Elenco attività:
1. Secondo il testo sulla transizione energetica, in quale posizione si è collocata l'Italia nel report 2020 del World Economic Forum?
2. Riproduci il passo del testo sulla transizione energetica che comincia con "Per confrontare i" e prosegue fino a "2015 ad oggi.".
3. In base al testo sulla transizione energetica, spiega perché la transizione energetica richiede un lungo processo di assimilazione.

Tutto ciò nel rispetto dell’ambiente appunto,perché la transizione energetica verso fonti di energia pulita permetterà di preservare, per le generazioni future, l’ambiente come lo conosciamo oggi.

Transizione energetica, l’approccio dell’Italia.

Come abbiamo detto, la transizione energetica rappresenta un cambio di paradigma profondo, pertanto richiede un lungo processo di assimilazione.

Per confrontare i progressi compiuti da 115 Paesi e la relativa prontezza al cambiamento, il World Economic Forum (Forum economico mondiale, senza fini di lucro) ha stilato un indice utile ad evidenziare i progressi di ciascun paese dal 2015 ad oggi.

Ebbene, secondo il report 2020 si evidenziano, in generale, graduali progressi, nonostante la pandemia globale: l’80% dei Paesi ha aumentato il proprio punteggio, tra cui l’Italia, posizionatasi al 26° posto.

Il nostro Paese è riuscito a ridurre la necessità di energia del sistema economico, diminuendo l’utilizzo del carbone e aumentando la diversificazione dell’energia di importazione. Tuttavia, sempre secondo il World Economic Forum, è ancora è poco reattivo nei confronti della transizione energetica: pronta solo al 56%.

Record dei dati:

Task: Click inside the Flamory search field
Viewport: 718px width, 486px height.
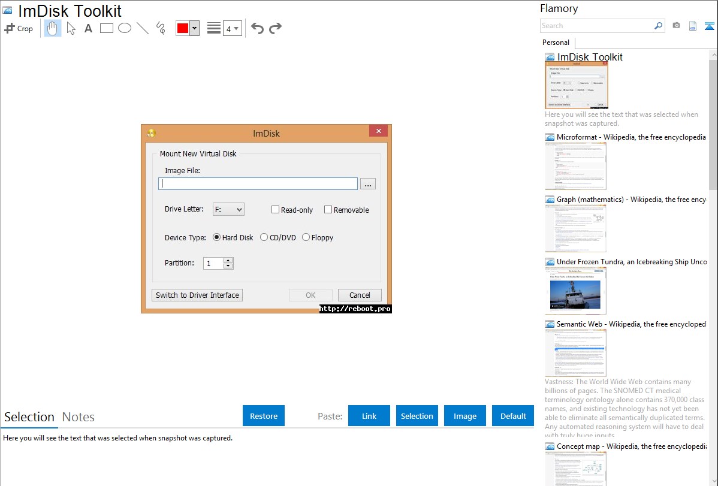Action: click(x=596, y=26)
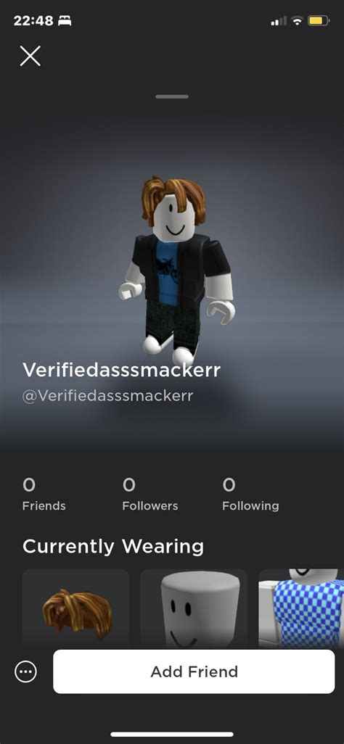Open the brown hair item thumbnail
This screenshot has width=344, height=744.
[x=76, y=609]
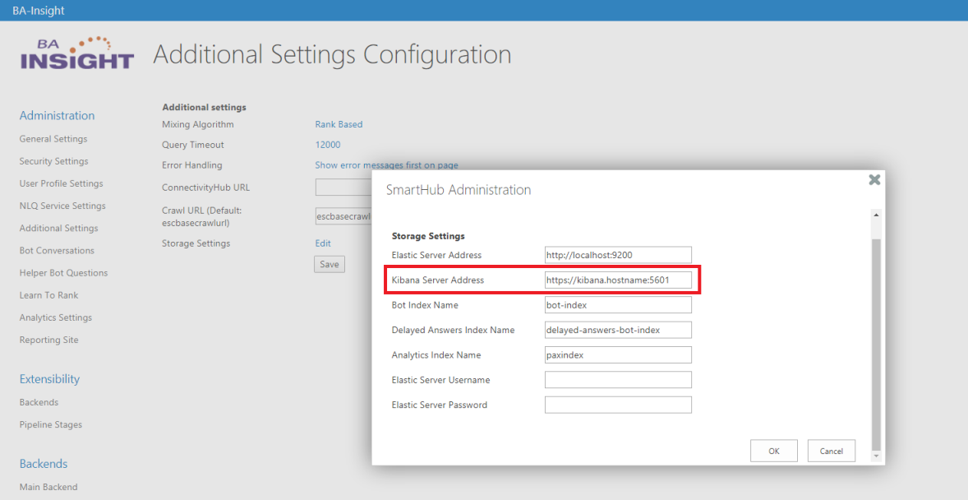Select the Bot Index Name input

pos(618,305)
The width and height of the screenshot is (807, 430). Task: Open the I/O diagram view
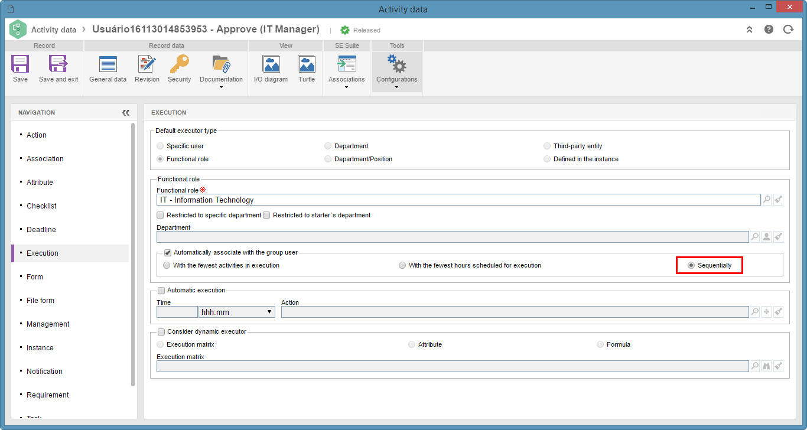click(x=271, y=69)
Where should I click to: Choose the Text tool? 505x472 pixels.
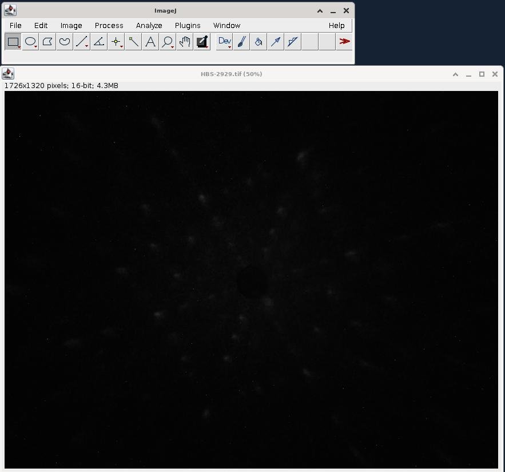tap(150, 42)
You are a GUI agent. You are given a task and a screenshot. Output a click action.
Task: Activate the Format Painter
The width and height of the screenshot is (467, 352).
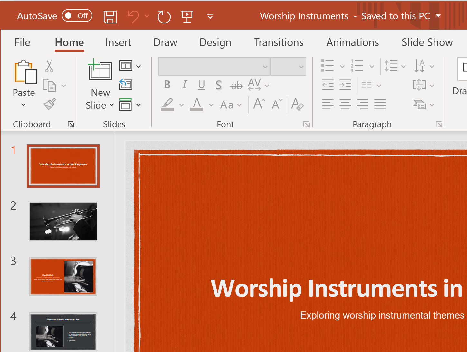tap(49, 104)
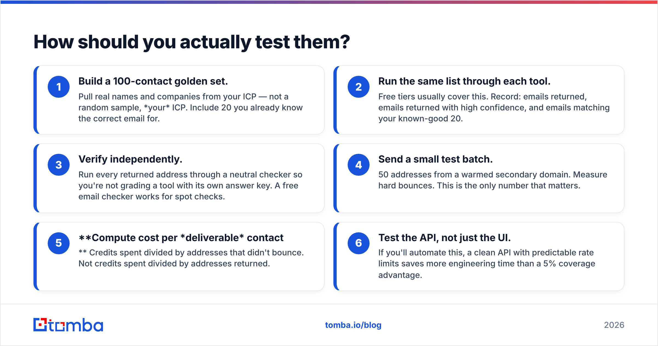Image resolution: width=658 pixels, height=346 pixels.
Task: Click the tomba wordmark text
Action: coord(76,325)
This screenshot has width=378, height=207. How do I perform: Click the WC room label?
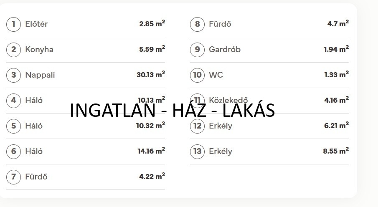216,75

Risposte per punto:
1. L'Italia si è collocata al 26° posto.

2.
Per confrontare i progressi compiuti da 115 Paesi e la relativa prontezza al cambiamento, il World Economic Forum (Forum economico mondiale, senza fini di lucro) ha stilato un indice utile ad evidenziare i progressi di ciascun paese dal 2015 ad oggi.

3. La transizione energetica richiede un lungo processo di assimilazione perché rappresenta un cambio di paradigma profondo.